EXERCISE INSTRUCTIONS -> Go through the data underneath and report how many lines hold the string "each", giving only the number.

Screenshot grounding data

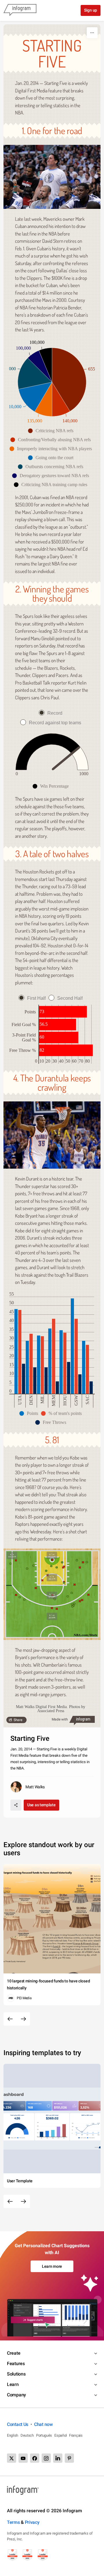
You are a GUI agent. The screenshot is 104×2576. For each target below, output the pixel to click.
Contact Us (17, 2424)
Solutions (16, 2374)
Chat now (43, 2424)
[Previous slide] (10, 2018)
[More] (92, 32)
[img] (69, 379)
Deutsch (27, 2435)
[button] (52, 431)
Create (13, 2353)
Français (76, 2435)
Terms (13, 2522)
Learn (13, 2384)
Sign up (90, 10)
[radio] (52, 713)
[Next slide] (23, 2018)
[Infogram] (19, 10)
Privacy (32, 2522)
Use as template (41, 1805)
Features (16, 2363)
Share (18, 1720)
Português (44, 2435)
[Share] (15, 1805)
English (12, 2435)
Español (60, 2435)
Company (16, 2395)
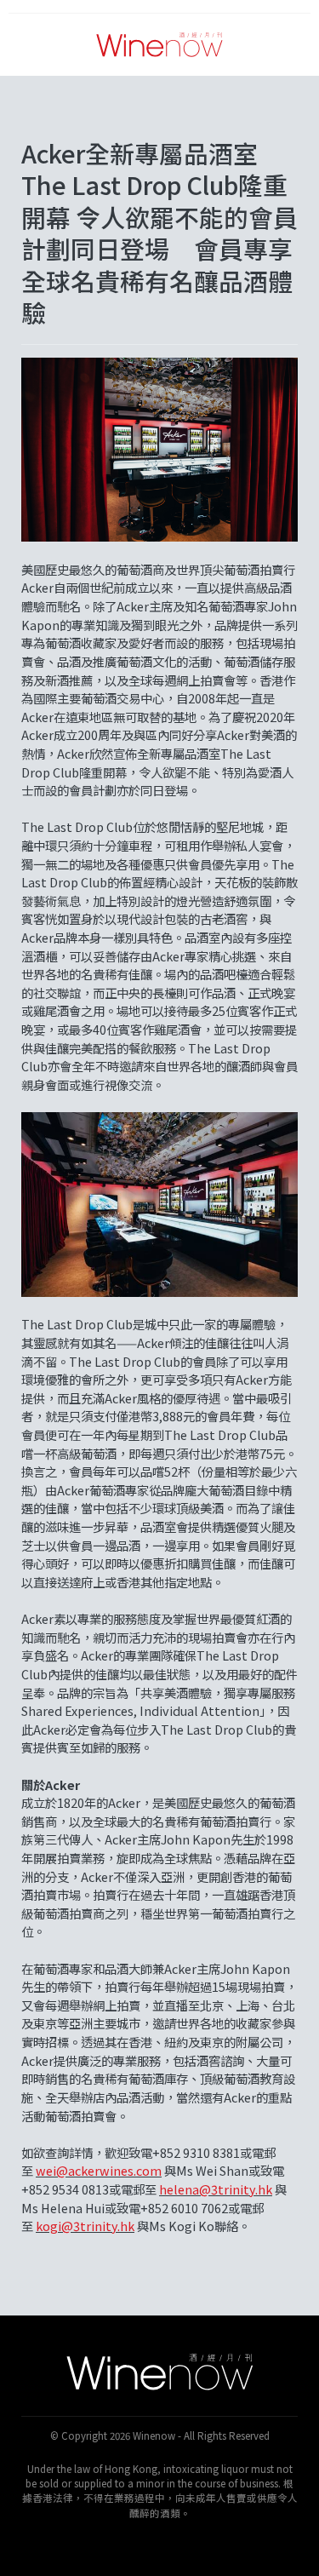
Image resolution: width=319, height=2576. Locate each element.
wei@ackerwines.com (99, 2170)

RESPONSE TO THE TASK -> 2